Bali booze ban could land tourists in jail
Aussies dreaming of a Bali holiday when travel restrictions are eased may have to think again due to a proposed booze ban that could see people thrown into jail for sipping on the island's famous Bintang beer.
Indonesia's House of Representatives has resumed deliberations of a proposed 2015 Bill called the Prohibition of Alcoholic Drinks, backed by the fun police in the form of three powerful Islamic parties that dominate the house.
The proposed bill takes aim at people drinking and those caught producing, distributing, or storing alcohol in Indonesia and they could face jail for between two and ten years.
In discussing the draft bill, 21 politicians from the conservative Islamic parties the Prosperous Justice Party (PKS), Gerinda and National Development Party (PPP), quoted verses from the Koran that argues why Muslims must be prohibited from imbibing in alcohol and how the drink makes disciples stray from Allah.
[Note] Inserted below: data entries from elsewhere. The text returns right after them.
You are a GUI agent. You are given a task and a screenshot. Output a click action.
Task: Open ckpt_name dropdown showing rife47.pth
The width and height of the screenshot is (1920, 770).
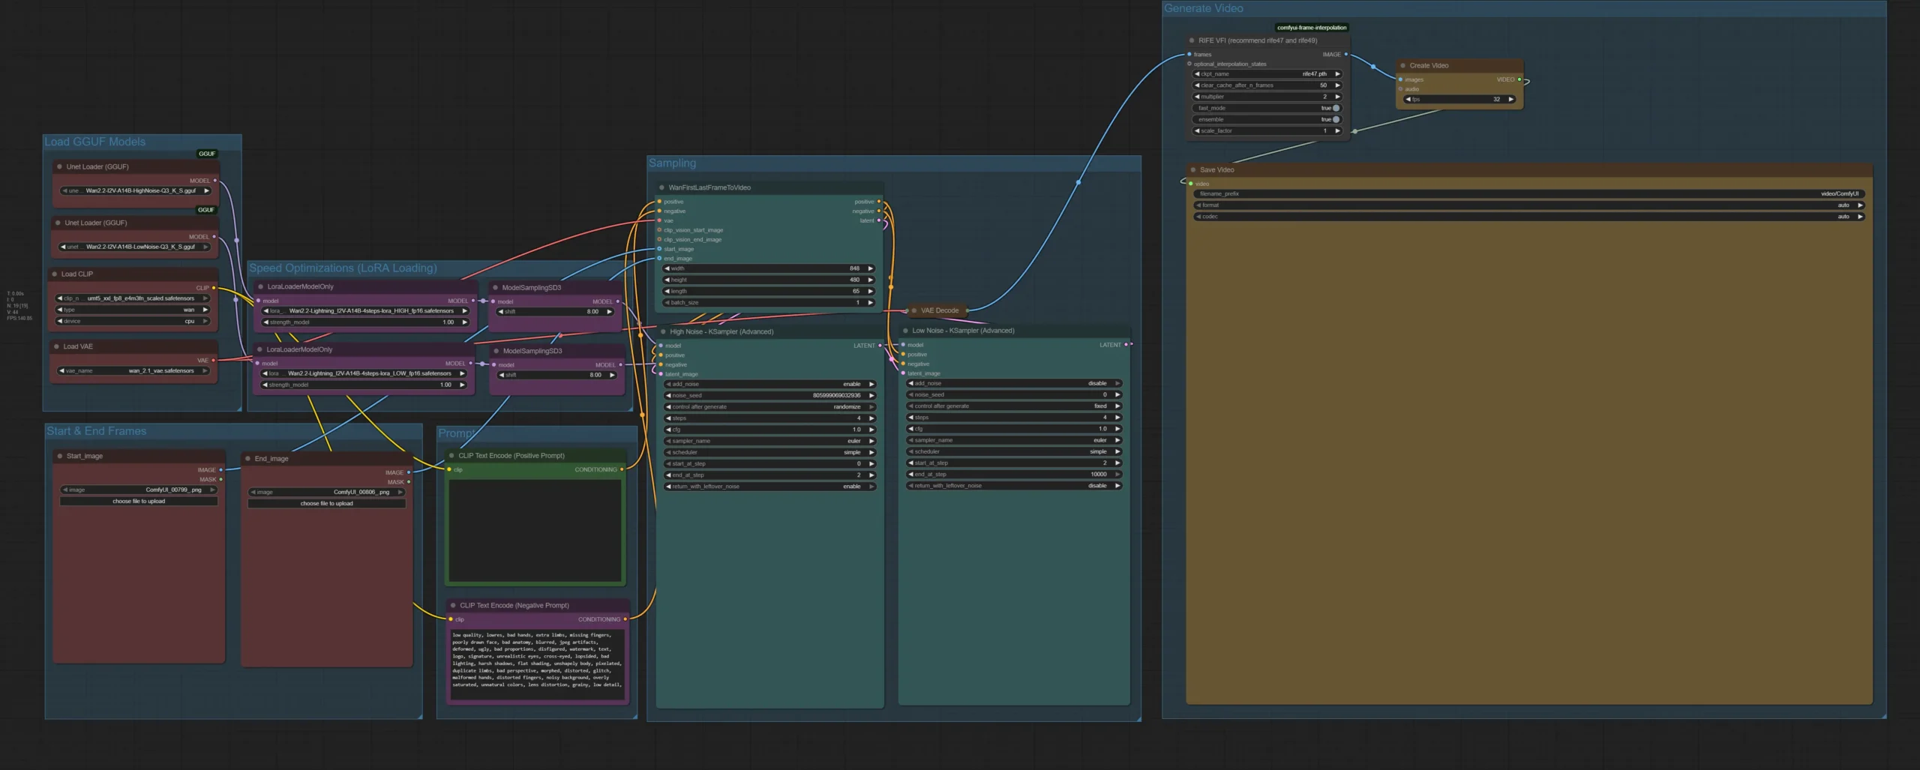[x=1266, y=74]
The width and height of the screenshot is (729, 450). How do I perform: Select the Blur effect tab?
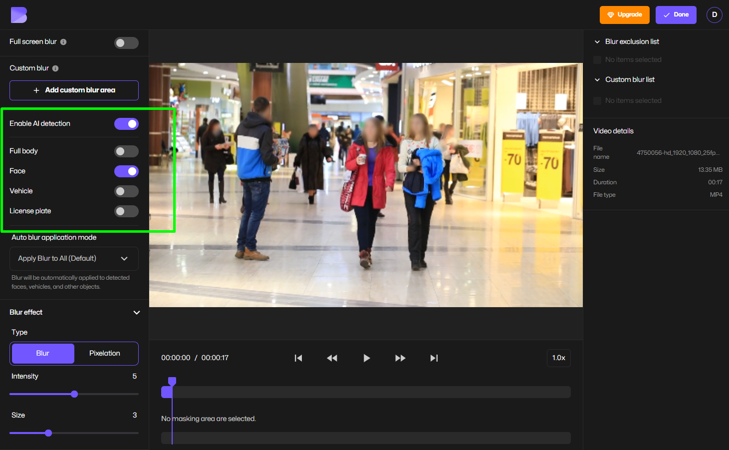point(42,353)
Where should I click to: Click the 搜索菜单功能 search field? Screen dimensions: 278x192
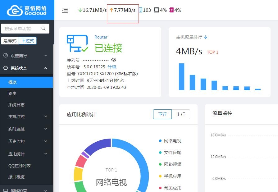(21, 29)
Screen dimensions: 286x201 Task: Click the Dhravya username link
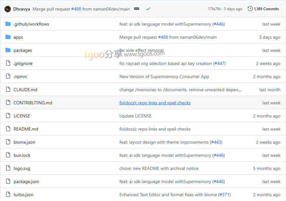coord(22,9)
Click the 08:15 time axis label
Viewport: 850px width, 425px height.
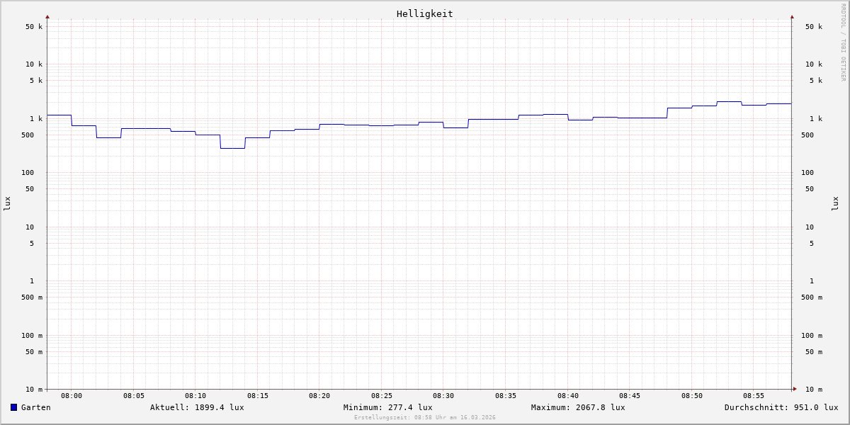(x=258, y=396)
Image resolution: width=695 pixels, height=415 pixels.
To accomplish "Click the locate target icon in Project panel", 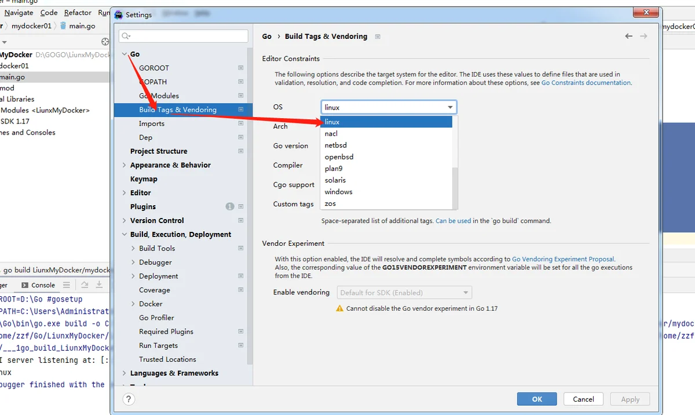I will click(105, 42).
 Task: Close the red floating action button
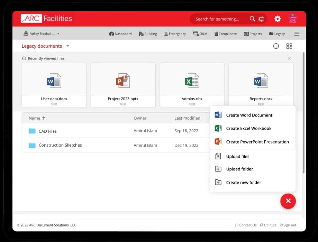(288, 201)
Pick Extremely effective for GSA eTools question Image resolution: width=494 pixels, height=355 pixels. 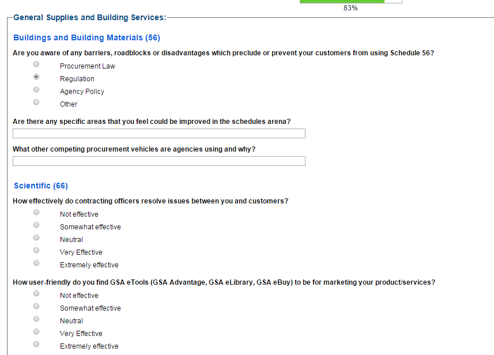(x=36, y=344)
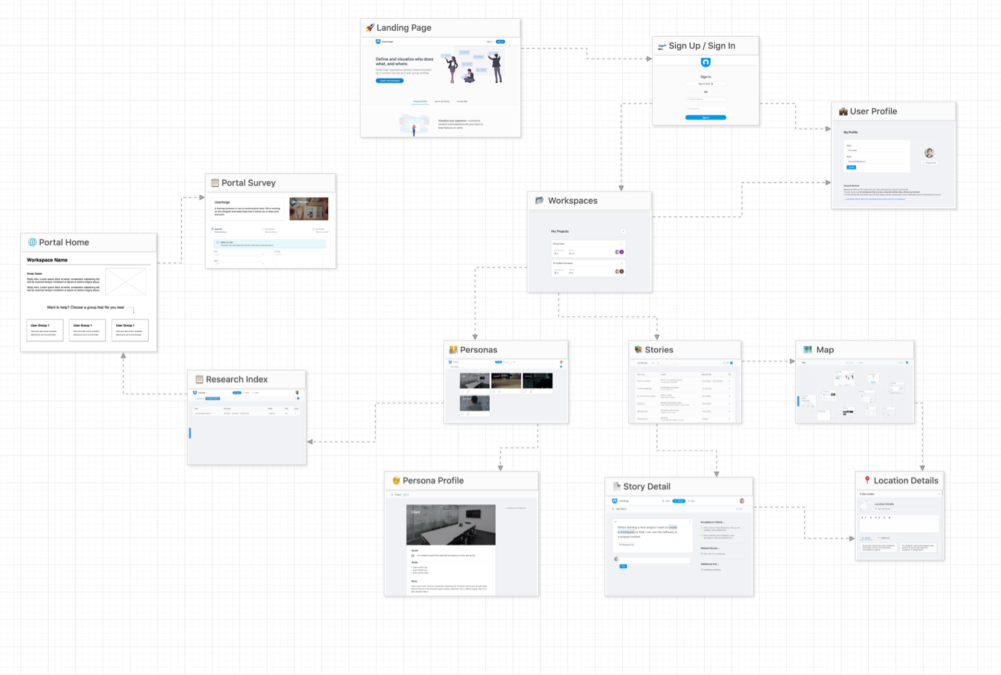
Task: Check the first Acceptance Criteria checkbox in Story Detail
Action: 702,528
The move could be a death blow to Bali's coronavirus-crippled tourist industry.
In usual times, Aussies account for more than a quarter of visitors to the holiday island with more than one million visiting Bali every year.
AA Ngurah Adi Ardhana, chairman of Bali's regional legislative council, slammed the proposal as shallow and a piece of Islamic self-interest.
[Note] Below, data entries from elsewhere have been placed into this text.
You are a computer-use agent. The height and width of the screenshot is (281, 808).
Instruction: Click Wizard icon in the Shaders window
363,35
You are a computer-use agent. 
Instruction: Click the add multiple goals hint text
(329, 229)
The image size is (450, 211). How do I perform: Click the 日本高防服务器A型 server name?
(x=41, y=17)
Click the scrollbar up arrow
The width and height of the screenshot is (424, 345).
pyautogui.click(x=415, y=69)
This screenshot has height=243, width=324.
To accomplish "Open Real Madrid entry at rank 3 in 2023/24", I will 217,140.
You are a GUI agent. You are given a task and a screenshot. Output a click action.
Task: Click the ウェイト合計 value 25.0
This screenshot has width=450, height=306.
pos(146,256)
"It is too superficial; Bali will definitely reject it. We are a unitary state built on diversity, and the potential economic impact involved is unacceptable," he said.
He said the proposed bill "merely takes into account the desire of a group of people" and that drinking alcohol is guaranteed by the Indonesian Constitution.
Earlier this year, Bali's Governor Wayan Koster legalised the traditional drink of arak - the use of which has spread from the villages and been embraced by sleek mixologists who create unique 'local flavour' cocktails in posh hotels.
According to the proposal, individuals found drinking alcohol could face two years in jail and fine of $5,000 while businesses found violating such regulations by selling, storing or using alcohol, would face ten years in prison and $100,000 in fines.
If passed into law, the bill would impose the nationwide booze ban with a few exceptions including its use in pharmaceuticals, traditional rituals, some religious ceremonies and special permits are on the cards for certain events as yet undefined.